In prepping for a stats course, I was searching around for some data with a tangible interest for students. Turns out, the Geosciences department here at the university has a weather station, from which you can download minute-by-minute weather data! They only have the data compiled into year’s worth csvs between 2007 and 2015, but that’s still plenty to dig our teeth into.
library(tidyverse)
library(magrittr)
library(lubridate)
library(ggplot2)
library(mgcv)
library(itsadug)
I’ll suck down the csvs by
map()ping read_csv() ton the urls.weathers <- paste("https://www.geos.ed.ac.uk/~weather/jcmb_ws/JCMB_", seq(2007, 2015), ".csv", sep = "")
weather_list <- map(weathers, read_csv)
weather_df <- bind_rows(weather_list)
nrow(weather_df)
[1] 4572805
head(weather_df)
So, this is a pretty meaty data frame. We’ll convert date-time to an actual datetime format with one of the handy dandy lubridate functions.
weather_df <- weather_df%>%
mutate(`date-time`= ymd_hm(`date-time`))
All formats failed to parse. No formats found.

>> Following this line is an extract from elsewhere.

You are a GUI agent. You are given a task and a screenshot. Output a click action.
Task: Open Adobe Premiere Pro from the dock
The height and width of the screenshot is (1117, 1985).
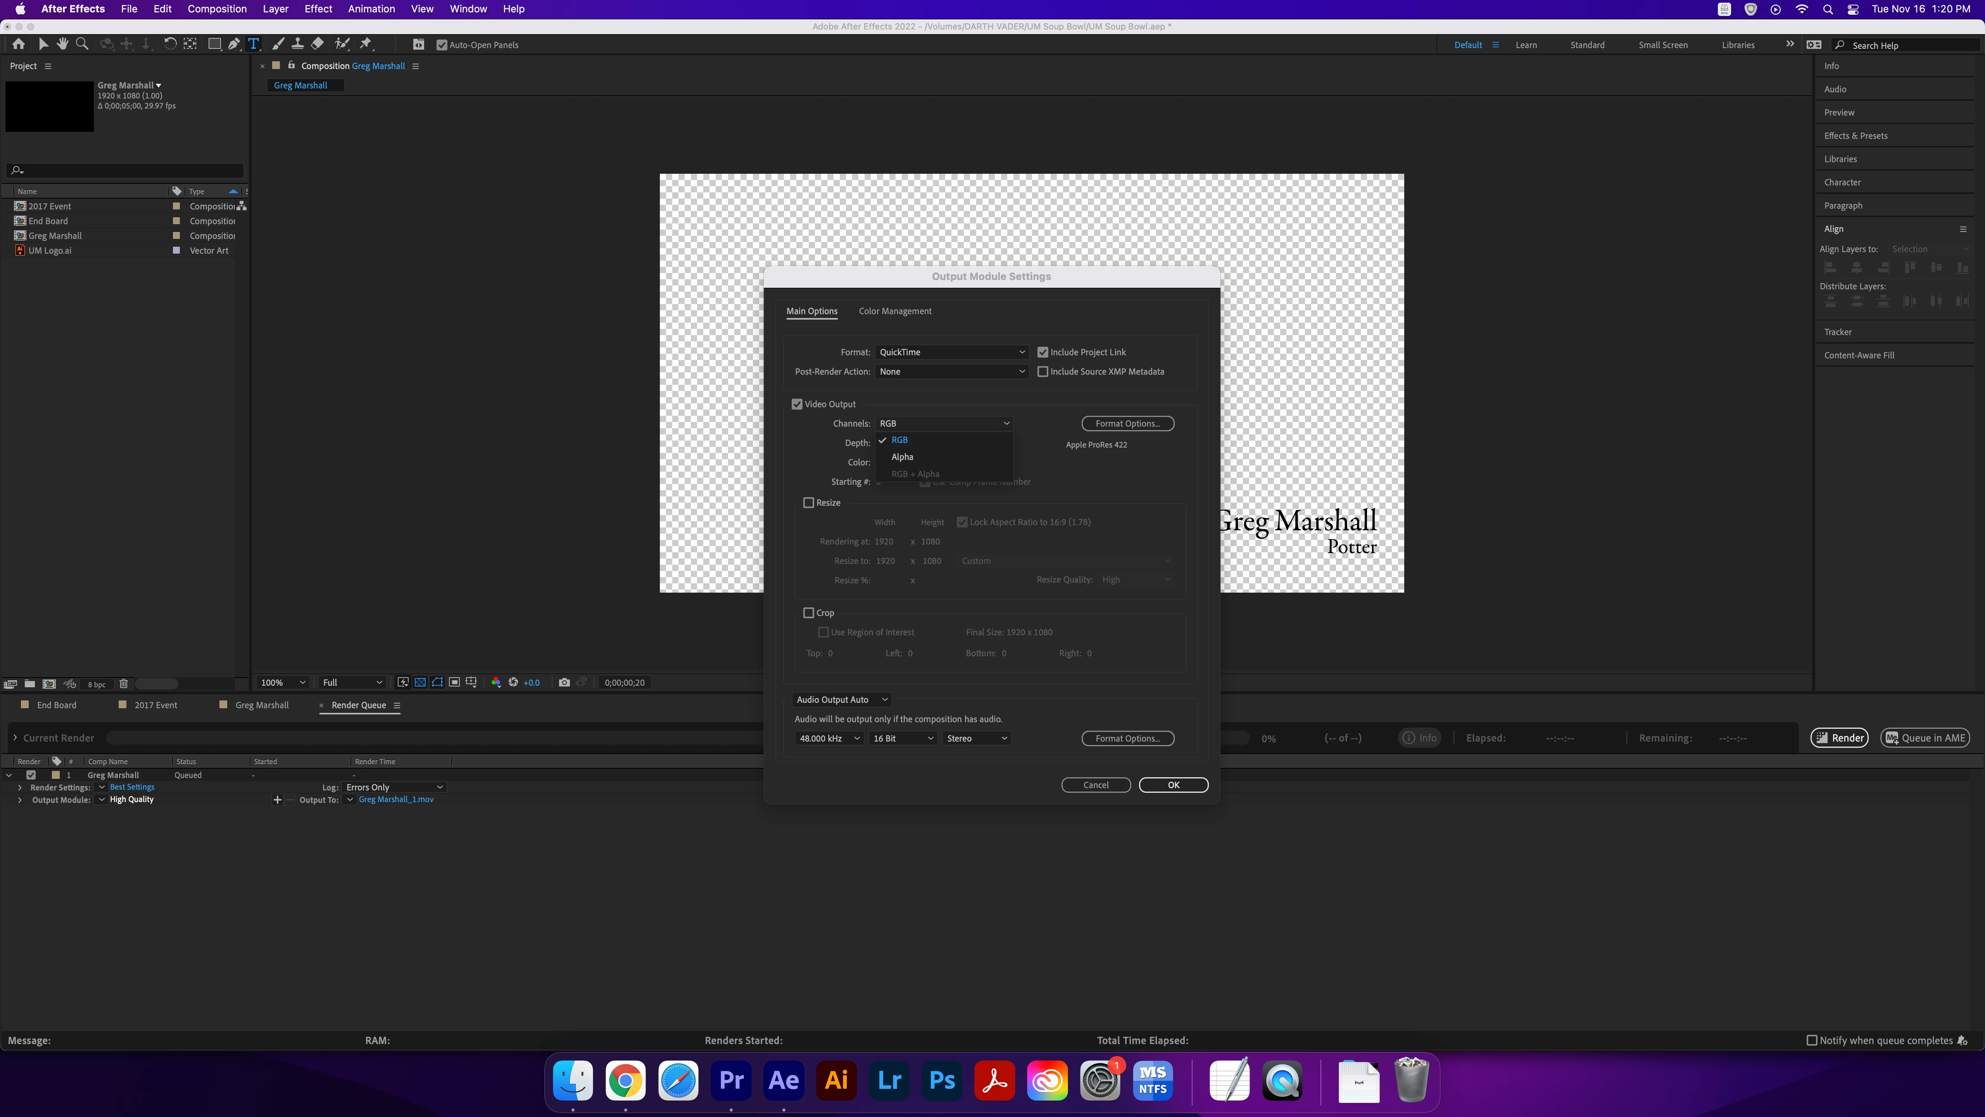(731, 1080)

mean(diff(weather_df$`date-time`))
Time difference of 60.98193 secs
Yeah, so roughly one recording every minute. I was specifically interested in the temperature data, and in my first blush with it, there were some really values.
range(weather_df$`surface temperature (C)`)
[1] -9999.0 89.5
Sufficed to say, it has never been -9999 degrees celcius, nor 89 degrees celcius for even one minute in Edinburgh. There is some more weirdness at the very low temperatures though.
weather_df %>%
arrange(`surface temperature (C)`)%>%
slice(1:100)%>%
use_series("surface temperature (C)")
[1] -9999.00 -9999.00 -9999.00 -9999.00 -9999.00 -9999.00 -9999.00 -9999.00 -9999.00 -9999.00 -9999.00 -9999.00 -9999.00 -9999.00
[15] -9999.00 -9999.00 -9999.00 -9999.00 -6999.00 -40.00 -40.00 -40.00 -40.00 -40.00 -40.00 -40.00 -40.00 -40.00
[29] -40.00 -40.00 -34.97 -26.43 -9.28 -9.28 -9.27 -9.27 -9.24 -9.23 -9.23 -9.23 -9.23 -9.23
[43] -9.22 -9.22 -9.22 -9.22 -9.21 -9.20 -9.20 -9.19 -9.17 -9.17 -9.17 -9.16 -9.13 -9.13
[57] -9.12 -9.12 -9.12 -9.12 -9.11 -9.11 -9.11 -9.10 -9.10 -9.10 -9.09 -9.08 -9.08 -9.07
[71] -9.07 -9.06 -9.06 -9.06 -9.06 -9.06 -9.05 -9.05 -9.05 -9.05 -9.04 -9.04 -9.04 -9.04
[85] -9.04 -9.03 -9.03 -9.03 -9.01 -9.01 -9.00 -9.00 -8.97 -8.97 -8.97 -8.96 -8.96 -8.95
[99] -8.95 -8.93
The sudden step function brtween -26 and -9 is kind of strange, and -26 is not a very plausible temperature for this city.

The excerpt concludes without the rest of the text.